Даже в самый разгар ночи – а три часа это и есть самый разгар ночи – в комнате Эдди брезжил свет, по крайней мере, в этой полутьме можно было разобрать очертания мебели. В изголовье кровати можно было различить тень, напоминавшую гусиную шею, – ее отбрасывала лампа, стоявшая на прикроватном столике. А дверь в его спальню, которая всегда оставалась приоткрытой (чтобы Марион могла услышать, как Рут зовет ее, если бы Рут позвала), была подклинена полоской темно-серого света. Это был весь свет, которому удавалось проникать издалека по длинному коридору, хотя источником его и был всего лишь едва горящий ночник в хозяйской спальне, но даже такому свету удавалось пробиваться в спальню Эдди, потому что дверь в комнату Рут тоже всегда была открыта.
Но в эту ночь кто-то закрыл окна и задернул шторы, и когда Эдди распахнул глаза в неестественную и полную темноту, кто-то закрыл дверь в его ванную. Когда Эдди задержал дыхание, он услышал, как кто-то дышит в его спальне.
Большинство шестнадцатилетних повсюду видят только непреходящую тьму. Куда бы они ни посмотрели, они видят мрак. Питаемый более радостными надеждами, Эдди О’Хара стремился увидеть непреходящий свет. Первое, что пришло в голову Эдди в полной темноте его спальни: Марион вернулась к нему.
– Марион? – прошептал мальчишка.
– Господи Иисусе… ну ты и оптимист, – сказал Тед Коул. – Я думал, ты никогда не проснешься.
Голос его доносился до Эдди отовсюду и ниоткуда в нависшей вокруг черноте. Эдди сел на кровати и нащупал ночник, но он привык к тому, что очертания ночника, так или иначе, видны, а потому теперь не мог его найти.
– Забудь ты о свете, Эдди, – сказал ему Тед. – Эту историю лучше слушать в темноте.
– Какую историю? – спросил Эдди.
– Я знаю, ты хочешь ее услышать, – сказал Тед. – Ты говорил мне, что попросил Марион рассказать тебе эту историю, но Марион это не по силам. От одной только мысли об этом она впадает в ступор. Ты помнишь, как ты ввел ее в ступор своим вопросом, ведь помнишь, Эдди?
– Да, помню, – сказал Эдди.
Значит, вот о какой истории шла речь. Тед хотел рассказать ему о том несчастном случае.
Эдди хотел, чтобы эту историю ему рассказала Марион. Но что должен был сказать шестнадцатилетний мальчишка? Эдди, конечно же, необходимо было знать эту историю, хотя он и не хотел узнавать ее от Теда.
– Так рассказывайте, – как можно небрежнее сказал Эдди.
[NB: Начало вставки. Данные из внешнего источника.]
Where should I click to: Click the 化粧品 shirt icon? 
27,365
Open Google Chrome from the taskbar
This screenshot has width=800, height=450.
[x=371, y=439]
Он не видел, где в комнате находится Тед, стоит он или сидит; не то чтобы это имело значение, потому что, какую бы из своих историй Тед ни рассказывал, на его монотонный голос влияла общая атмосфера темноты.
Стилистически история несчастного случая с Томасом и Тимоти имела много общего с «Мышью за стеной» и «Дверью в полу», не говоря уже о множестве черновиков «Шума – словно кто-то старается не шуметь», переписанных Эдди. Иными словами, это была история в духе Теда Коула, а если речь заходила о такого рода истории, то версия Марион никогда бы не могла совпасть с версией Теда.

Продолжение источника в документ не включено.